▶ ESTRATTO SCELTO:
···

Il post rock divergente dei ROME
“Rome”
(Thrill Jockey Rec., 1996)

Il Post Rock anni ’90

Il post-rock è stata l’ultima grande rivoluzione del rock alla fine del secolo scorso. È riduttivo definirlo un genere perché le sue molteplici sfaccettature rendono difficoltosi i tentativi di conchiudere una musica così sfuggente in steccati e recinti. Diciamo che il post-rock è stata un’attitudine, ma non un’attitudine prima (sub) culturale e poi musicale con poca devozione verso la tecnica quale lo fu il punk, piuttosto l’esatto opposto: un’attitudine musicale attenta alla tecnica e alla creatività prima di tutto, la quale ha generato un movimento sottoculturale in un secondo tempo. Il post-rock è stato l’ultimo tentativo di andare oltre i confini di quella materia musicale che prende il nome di rock con l’intento di allargarne lo spettro creativo e le potenzialità espressive. Se vogliamo fare un parallelismo il post-rock può essere associato concettualmente al prog della prima metà degli anni ’70. Anche il prog, genere figlio in tutto e per tutto della rivoluzione psichedelica degli anni ’60, si è imposto come volontà di uscire dalle radici afroamericane del rock per allargarne il campo, adottando linguaggi presi dalla musica classica e sinfonica, utilizzo dei tempi dispari nella batteria, testi votati al mondo favolistico, aperture verso il free-jazz, la contemporanea e i primi esperimenti con l’elettronica. Il post-rock può essere considerato un figlio sia del prog sia della new wave. Dal prog ha mutuato certe atmosfere orchestrali, la batteria in tempi dispari e più genericamente l’utilizzo di brani lunghi e dilatati secondo i dettami della suite, le circonvoluzioni jazz. Dalla new wave ha assimilato un certo algido intellettualismo accompagnato ad asciutte partiture e il lavoro di sperimentazione sulla chitarra. Ma se le premesse sono negli anni ’70 il post-rock è una cultura musicale in tutto e per tutto legata agli anni ’90, alle incognite di fine millennio e al senso di disorientamento che è sorto dall’inconscio collettivo delle masse occidentali dopo la caduta del muro di Berlino.

···

(Dati per individuare bersagli visibili)

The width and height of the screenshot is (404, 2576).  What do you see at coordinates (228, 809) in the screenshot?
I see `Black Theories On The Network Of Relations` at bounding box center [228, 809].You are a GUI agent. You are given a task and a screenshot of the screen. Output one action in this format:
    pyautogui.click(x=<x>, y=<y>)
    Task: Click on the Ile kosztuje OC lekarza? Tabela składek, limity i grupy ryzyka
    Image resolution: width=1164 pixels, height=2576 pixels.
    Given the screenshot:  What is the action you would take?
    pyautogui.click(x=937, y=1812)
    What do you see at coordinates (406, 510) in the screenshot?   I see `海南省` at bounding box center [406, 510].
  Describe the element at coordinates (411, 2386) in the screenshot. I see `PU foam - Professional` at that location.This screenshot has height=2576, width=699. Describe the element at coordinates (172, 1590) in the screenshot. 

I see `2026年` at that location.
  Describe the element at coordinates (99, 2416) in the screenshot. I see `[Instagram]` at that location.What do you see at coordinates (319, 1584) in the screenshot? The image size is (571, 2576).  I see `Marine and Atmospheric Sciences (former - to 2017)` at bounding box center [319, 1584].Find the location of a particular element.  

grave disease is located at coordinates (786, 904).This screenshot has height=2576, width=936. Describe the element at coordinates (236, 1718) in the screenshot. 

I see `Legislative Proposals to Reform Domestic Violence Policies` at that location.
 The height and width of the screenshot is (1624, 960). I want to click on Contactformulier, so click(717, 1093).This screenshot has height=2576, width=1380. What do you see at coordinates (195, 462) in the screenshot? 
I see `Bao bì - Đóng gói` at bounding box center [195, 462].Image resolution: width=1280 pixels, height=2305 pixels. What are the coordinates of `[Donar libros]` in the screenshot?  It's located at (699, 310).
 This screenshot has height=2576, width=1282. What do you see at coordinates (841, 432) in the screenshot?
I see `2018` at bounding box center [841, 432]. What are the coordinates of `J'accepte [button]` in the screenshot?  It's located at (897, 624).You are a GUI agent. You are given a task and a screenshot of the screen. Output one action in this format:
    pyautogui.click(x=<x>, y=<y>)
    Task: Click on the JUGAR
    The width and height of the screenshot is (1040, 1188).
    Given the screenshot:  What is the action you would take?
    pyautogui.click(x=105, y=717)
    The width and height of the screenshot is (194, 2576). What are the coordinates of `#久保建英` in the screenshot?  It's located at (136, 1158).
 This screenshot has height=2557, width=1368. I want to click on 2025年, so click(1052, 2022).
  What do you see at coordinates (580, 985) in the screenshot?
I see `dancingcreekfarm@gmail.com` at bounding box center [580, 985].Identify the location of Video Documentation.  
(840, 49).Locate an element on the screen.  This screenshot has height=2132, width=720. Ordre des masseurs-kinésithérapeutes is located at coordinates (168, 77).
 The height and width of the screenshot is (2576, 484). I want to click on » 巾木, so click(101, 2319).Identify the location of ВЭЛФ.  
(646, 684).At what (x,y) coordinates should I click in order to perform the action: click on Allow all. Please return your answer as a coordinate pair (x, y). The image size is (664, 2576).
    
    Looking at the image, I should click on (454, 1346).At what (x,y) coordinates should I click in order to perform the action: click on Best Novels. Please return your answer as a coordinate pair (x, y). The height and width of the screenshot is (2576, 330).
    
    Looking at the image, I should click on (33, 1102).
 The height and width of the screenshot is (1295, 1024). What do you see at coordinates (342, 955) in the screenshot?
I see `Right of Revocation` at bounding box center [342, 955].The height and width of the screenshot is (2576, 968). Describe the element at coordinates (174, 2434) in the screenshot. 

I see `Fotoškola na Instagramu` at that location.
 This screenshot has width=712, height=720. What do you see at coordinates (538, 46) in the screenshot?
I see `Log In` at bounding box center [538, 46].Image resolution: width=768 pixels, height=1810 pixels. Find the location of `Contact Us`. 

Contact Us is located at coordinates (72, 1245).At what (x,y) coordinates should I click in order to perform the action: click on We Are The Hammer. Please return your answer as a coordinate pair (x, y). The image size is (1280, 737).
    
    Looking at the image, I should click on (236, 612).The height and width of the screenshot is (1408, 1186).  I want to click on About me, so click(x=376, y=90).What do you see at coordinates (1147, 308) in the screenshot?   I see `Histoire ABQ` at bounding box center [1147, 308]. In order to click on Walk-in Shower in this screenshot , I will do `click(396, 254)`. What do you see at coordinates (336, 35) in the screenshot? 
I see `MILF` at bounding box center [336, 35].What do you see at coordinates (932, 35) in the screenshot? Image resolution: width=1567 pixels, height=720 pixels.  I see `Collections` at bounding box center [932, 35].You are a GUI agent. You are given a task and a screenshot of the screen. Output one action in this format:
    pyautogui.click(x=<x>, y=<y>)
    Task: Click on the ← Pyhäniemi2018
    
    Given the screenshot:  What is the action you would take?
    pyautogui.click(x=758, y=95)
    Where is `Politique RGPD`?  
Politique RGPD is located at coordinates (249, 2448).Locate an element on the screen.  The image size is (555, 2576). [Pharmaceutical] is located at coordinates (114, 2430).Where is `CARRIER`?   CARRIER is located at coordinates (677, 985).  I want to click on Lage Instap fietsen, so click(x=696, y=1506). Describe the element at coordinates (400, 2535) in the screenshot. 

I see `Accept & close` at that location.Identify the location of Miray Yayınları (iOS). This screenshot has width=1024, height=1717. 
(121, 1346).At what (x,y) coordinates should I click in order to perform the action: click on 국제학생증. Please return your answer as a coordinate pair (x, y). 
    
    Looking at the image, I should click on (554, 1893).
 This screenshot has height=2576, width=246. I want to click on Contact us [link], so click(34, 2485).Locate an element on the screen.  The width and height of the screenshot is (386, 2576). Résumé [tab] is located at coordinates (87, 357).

···

▶ ESERCIZI PROPOSTI:
1. Rispondi a queste domande sull'estratto dedicato al post-rock.
(a) Per quale etichetta e in quale anno è uscito l'album "Rome"?
(b) A quale genere della prima metà degli anni '70 può essere associato concettualmente il post-rock?
(c) Che cosa ha assimilato il post-rock dalla new wave?
2. Riprendi l'estratto sul post-rock degli anni '90 e prosegui il testo a partire dalla sua ultima frase.

▶ SOLUZIONI PER ESERCIZIO:
1.
(a) È uscito per Thrill Jockey Rec. nel 1996.
(b) Può essere associato al prog.
(c) Ha assimilato un certo algido intellettualismo accompagnato ad asciutte partiture e il lavoro di sperimentazione sulla chitarra.

2.
Se noi ascoltiamo le band legate a un discorso più prettamente chitarristico nel post-rock, compagini come i Tortoise, i Don Caballero o i June Of 44, notiamo che dietro a un apparente tecnicismo, una ricerca stilistica di soluzioni che spaziano da influenze prog fino al post-punk, si nota un senso di smarrimento fra le righe, il quale si realizza mediante un disequilibrio di pause controllate di riflessione e fughe nervose, momenti di calma ponderata e ossessivi battiti di schizofrenia, silenzi sospesi e ritorni a un caos dissonante e rumorista, placidi sperimentalismi prog e costipazione post-punk, apollinei Robert Fripp e dionisiaci Sonic Youth. E qui ho menzionato solo 3 esempi fra i tanti. In linea di massima il post-rock è sì debitore al prog e alla new wave, ma è un prodotto dell’humus socio-culturale degli anni ’90 del secolo scorso. È diverso sia dalla foga creativa del prog successiva al crollo dell’utopia hippie, sia dall’alienazione metropolitana della new wave succeduta al meglio della rivoluzione punk. L’alienazione si è trasformata in smarrimento, uno smarrimento che è conseguenza del crollo delle ultime certezze. E chi si sente perso vive in una situazione di bilico: da una parte vi è il bisogno di ancorarsi a determinate sicurezze, per quanto esse possano dimostrarsi efficaci, e dall’altro vi è la sensazione del crollo delle certezze cui fa seguito l’amaro calice della depressione che si traduce in fughe nervose verso il buio o in ripiegamenti su se stessi. Il post-rock, con la sua doppia faccia di musica ponderata e riflessiva da un lato e di fughe verso ossessioni e taglienti e nervose asperità, è la traduzione in musica del senso di smarrimento di questa generazione di fine millennio, la quale non trova più solide certezze cui votarsi, ma un senso di vuoto e di abbandono. Ed ecco perché troviamo momenti di apparente serenità nelle costruzioni chitarristiche che rasentano la perfezione formale (Robert Fripp) accanto a violente schitarrate noise e costipazione post-punk (Sonic Youth, Killing Joke, ma anche PIL e Glenn Branca). Se vogliamo citare una formazione che può costituire i prodromi del post-rock questa sono i Talk Talk. Con i due capolavori “Spirit Of Eden” e “Laughing Stock” i Talk Talk hanno già definito le linee del post-rock perché hanno operato un ribaltamento delle strutture armoniche del pop in favore di un nuovo lessico espressivo che è il superamento stesso di quelle strutture.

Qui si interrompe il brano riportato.